A new study form the University of Toronto examined how people form summarized attribute preferences and whether they predict situation selection. Scientists found that what people think they like in a romantic partner and what they actually like can often be two different things.
The scientists discovered a weak relationship between what people believe they enjoy and what motivates their like. In actuality, people’s conceptions of like and actual experiences with liking can end up forecasting various choices in behavior.
This effect has been tested across four studies involving more than 1,300 participants. In the first three studies, participants’ ideas about how much they liked a trait in a potential romantic partner were barely correlated to how much they liked it.
Minor changes in the environment can also have an impact on people’s perceptions of how much they loved a particular trait. In the previous study, participants were asked to rate how much they valued traits like confidence. The participants then indicated their interest in signing up for various dating websites based on how much they liked a selection of online dating profiles.

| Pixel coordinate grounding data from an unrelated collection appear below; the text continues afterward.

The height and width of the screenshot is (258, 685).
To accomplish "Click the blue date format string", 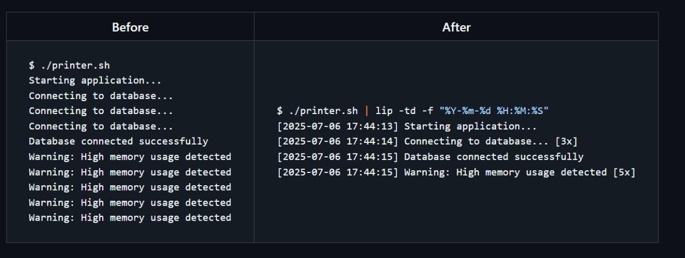I will 494,111.
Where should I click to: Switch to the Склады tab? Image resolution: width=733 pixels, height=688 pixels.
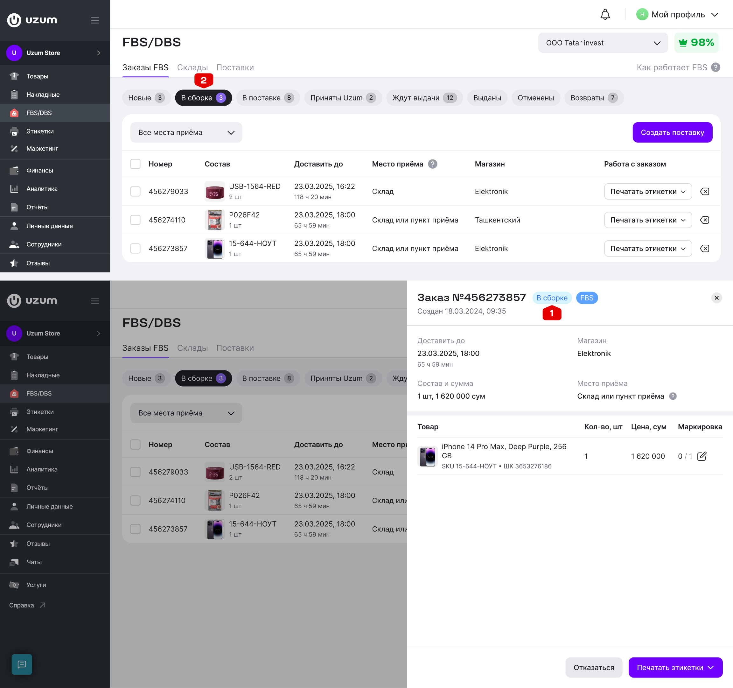192,68
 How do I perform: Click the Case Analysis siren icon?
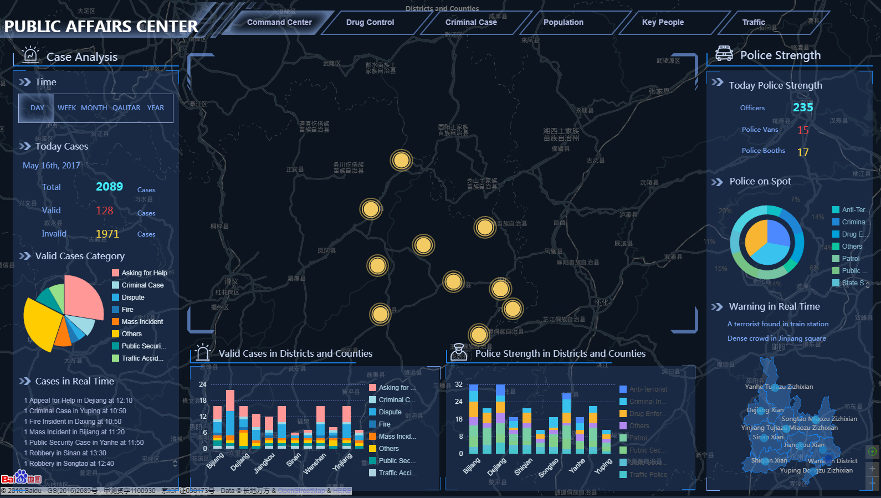point(30,55)

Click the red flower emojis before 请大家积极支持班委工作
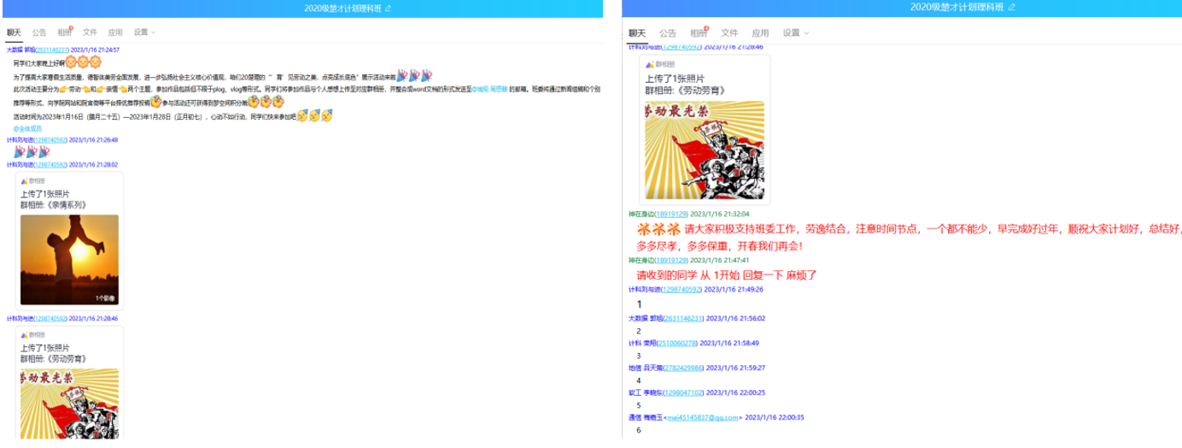658,229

The findings demonstrated that different decisions were predicted by what participants believed they liked and what they liked. For instance, their interest in signing up for a free dating service trial with pictures of confident people did not correspond to their perceptions of how much they enjoyed confidence. Participants’ propensity to jump into the dating pool was predicted by how much they liked confidence after having it.
Andre Wang, an assistant professor in the department of psychology at U of T Scarborough said, “After the free trial, ideas about liking didn’t matter anymore. At that point, what matters more are experiences of liking. Once you experience something, that becomes your guide.”
“Ultimately, people’s ideas about what they like, although useful in many situations, are no substitute for actual experiences. Understanding the distinction between what we think we like versus what drives us to like something can be useful in various situations. For example, it could help people predict where to live, what to buy and what they prefer in a romantic partner.”
“It’s possible people unnecessarily rule out potential partners based on certain traits they think they like but have never actually experienced in person.”
“It could be that people are so constrained by their ideas about liking that they are limiting their dating pool.”
“They could be filtering out people in advance who might make them truly happy.”